Claire Denis apre il film scoprendo lentamente una Parigi quasi sonnecchiante, sorvolando i tetti grigi della citta', sbirciando dalle finestre, mostrandoci squarci di una serata urbana qualunque, e proprio per questo fondamentale e necessaria. Cosa saremmo senza la vita quotidiana? Cosa sarebbe la vita se fosse ridotta allo sguardo dominante del cinema d'oggi, incapace di guardare oltre la superficie, di innamorarsi dei particolari, dei dettagli, persino dei difetti delle cose persone ecc…??
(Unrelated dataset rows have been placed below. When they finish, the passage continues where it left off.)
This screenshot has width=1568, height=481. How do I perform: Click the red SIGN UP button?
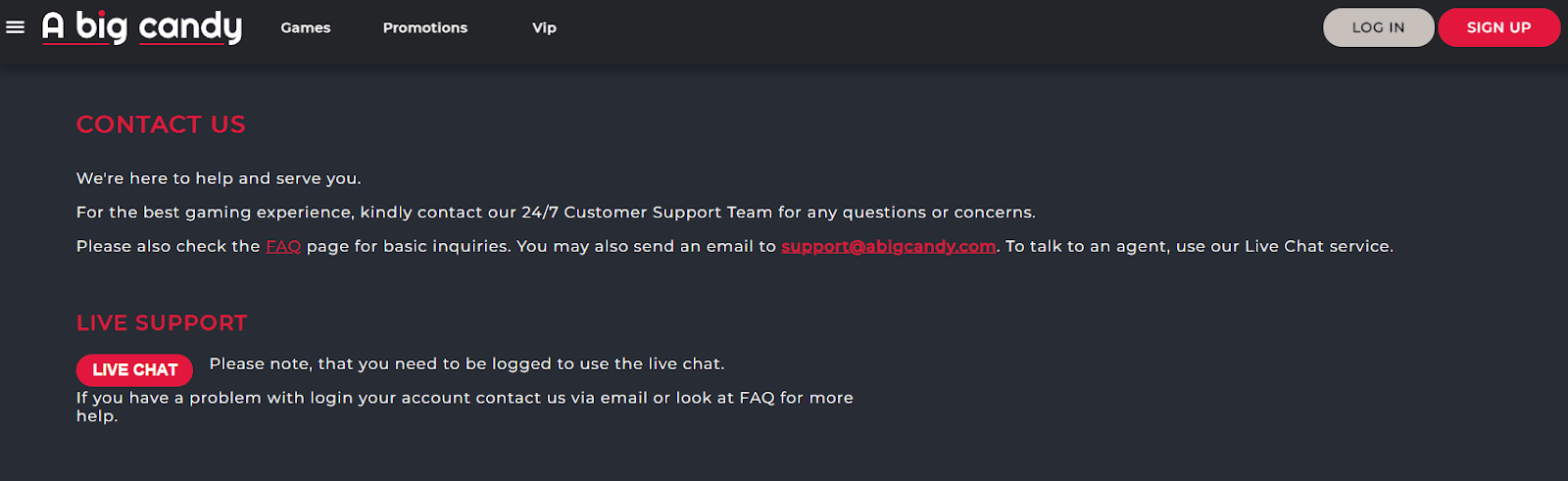coord(1499,27)
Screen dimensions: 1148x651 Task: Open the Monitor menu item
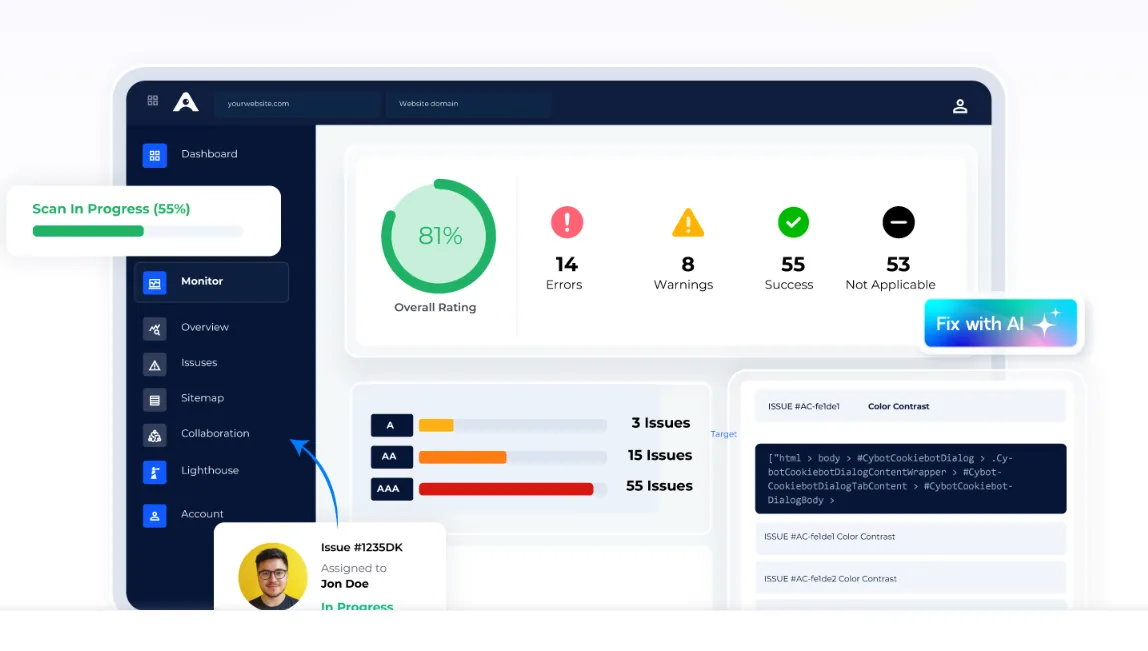click(x=211, y=282)
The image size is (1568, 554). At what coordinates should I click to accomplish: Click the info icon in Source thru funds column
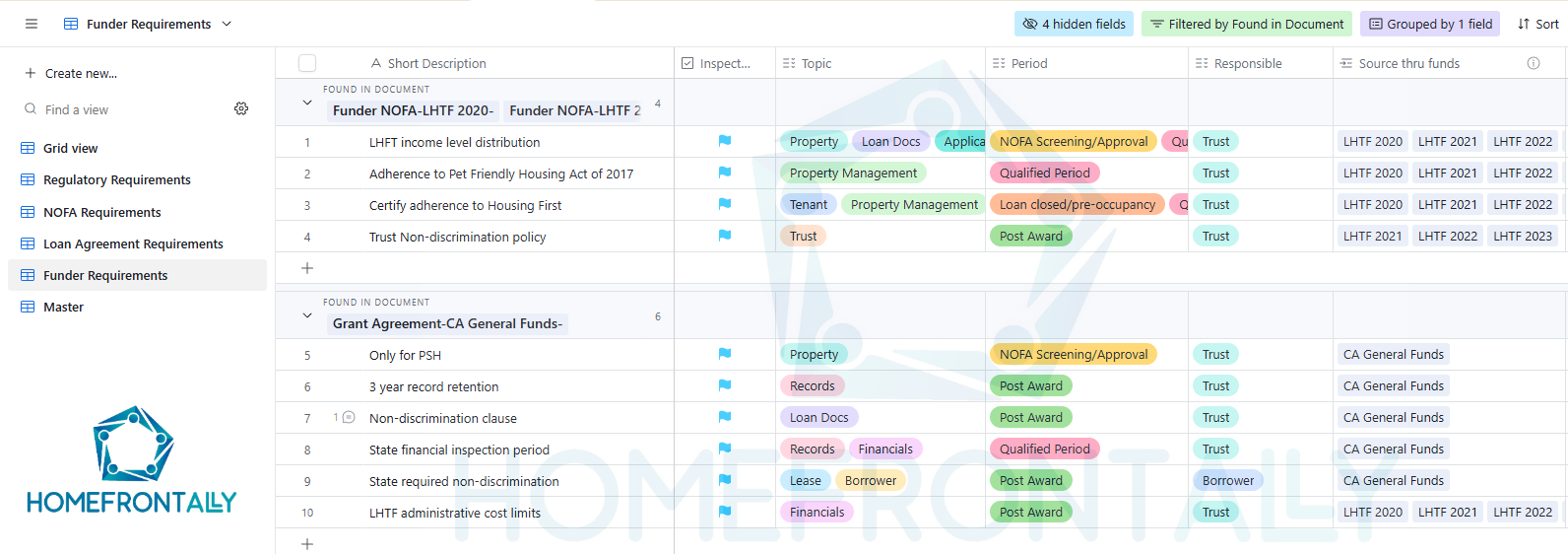1534,63
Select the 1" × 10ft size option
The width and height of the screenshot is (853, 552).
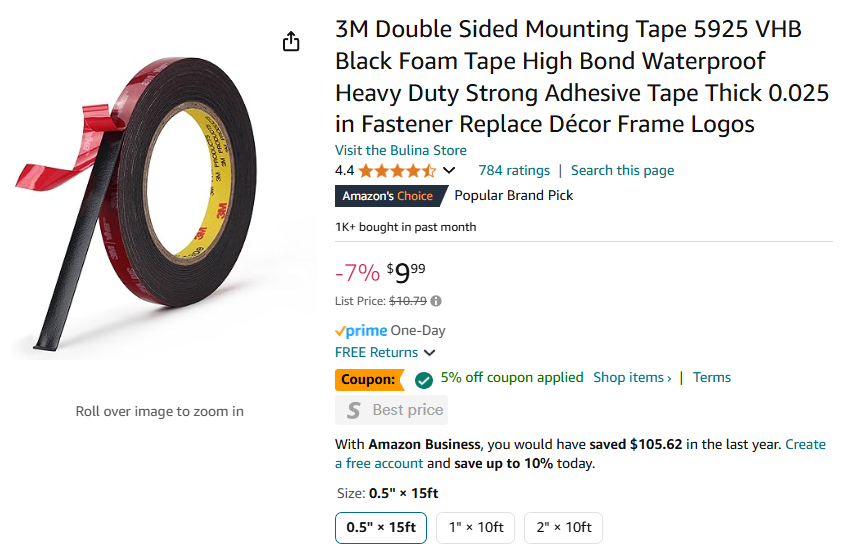point(475,528)
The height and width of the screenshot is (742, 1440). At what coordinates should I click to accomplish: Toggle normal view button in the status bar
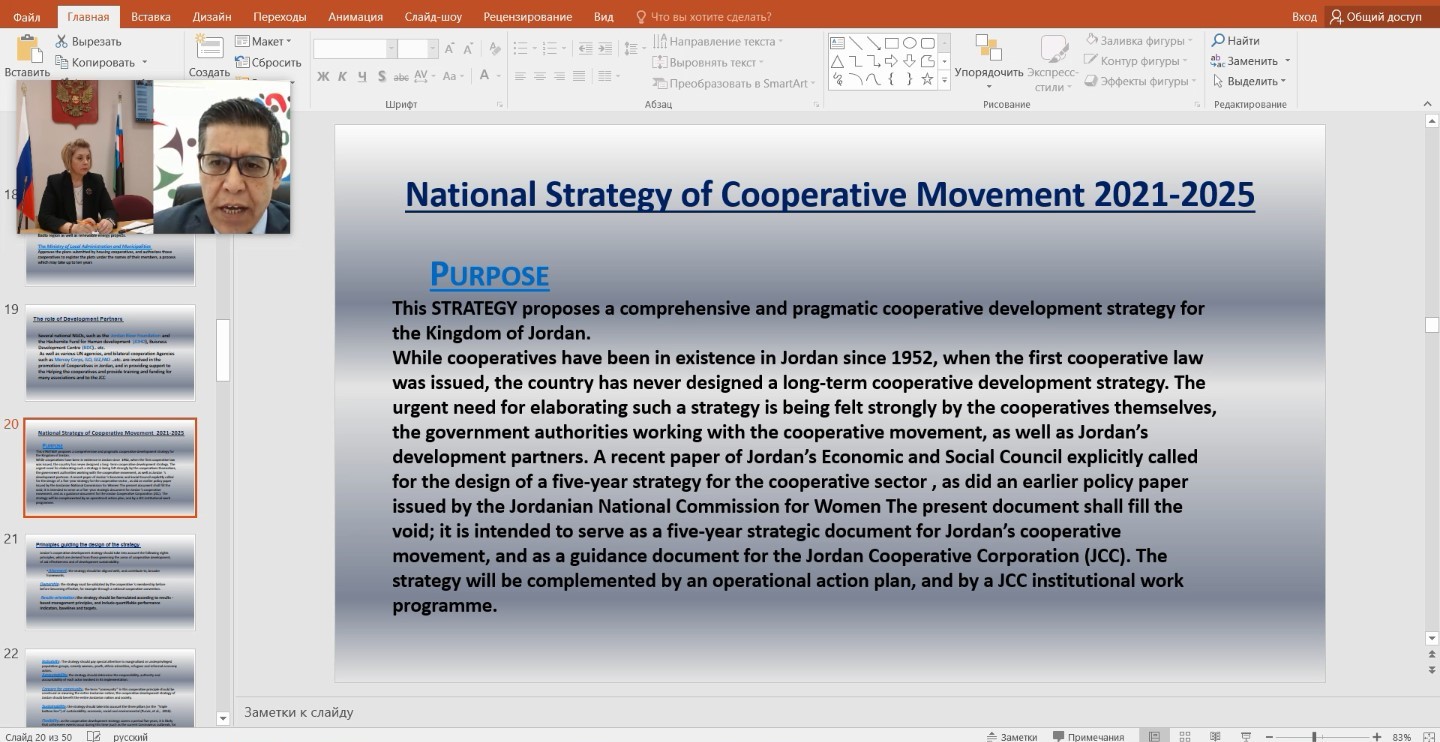click(x=1154, y=736)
E allora ecco Laure muoversi con un po' di emozione in questo suo venerdi' sera particolare ma allo stesso tempo proprio come tanti altri, immergersi nel caos urbano piena dentro di se' di una nuova felicita' inespressa, unita a una giusta dose di paura, quel battito aritmico che sentiamo dentro di noi quando la vita sembra riservarci qualcos'altro…  Ed' e' nei particolari che la Denis si sofferma, unendo il suo sguardo a quello "nuovo" di Laure, che lentamente riscopre il piacere di impossessarsi della realta' che la circonda, perche' quando ci sentiamo "nuovi dentro" anche il mondo esterno ci appare del tutto cambiato e, improvvisamente, interessante. "Se la guardi a lungo ogni cosa diventa interessante" diceva un personaggio di un altro film (dimenticato) di questo Festival "autunnale". E per Laure tutto sembra avere un nuovo "senso". Quando improvvisamente questo suo momento si incontra con il mondo misterioso e oscuro di Jean (Vincent Lindon), che sale nella sua auto e con il quale inizia una nuova, particolarissima "relazione", fatti di sguardi  con la coda dell'occhio, guardando una mano, un pezzo della fronte, il collo, e tutti i mille frammenti di cui e' fatto un uomo. E' in questo contesto di lentezza obbligato (l'ingorgo), che spezza la freneticita' della vita metropolitana, che Claire Denis affonda la sua macchina da presa, inscenando poi un rapporto fatto di silenzi, di una strana complicita', fisico ma allo stesso tempo tenero e "maturo".

Forse la seconda parte di Vendredi soir ci appare piu' convenzionale nella struttura narrativa, rispetto alla sbalorditiva ed emozionante prima mezzora del film che davvero sembra voler "ricominciare da capo", nella logica del raccontare le storie, ma pure qui lo stile della Denis lascia il segno, per quel suo gioco ravvicinato sui corpi, che sembra far si che lo spettatore abbia quasi un amplesso amoroso con i suoi personaggi, con il suo film, talmente siamo gettati dentro la storia, dentro al letto che accoglie i corpi di Jean e Laure, dentro i piatti con le pizze, dentro le loro vite giunte chissa' per quale scherzo del destino a un incontro imprevisto e, forse, insensato. E alla fine ci delizia con quella corsa di Laure in strada al mattino, non una fuga da Jean, ne' dalla realta', ma un gesto forsennato di insana felicita', come se forse, per la prima volta, fosse possibile cominciare davvero a sorridere (alla vita).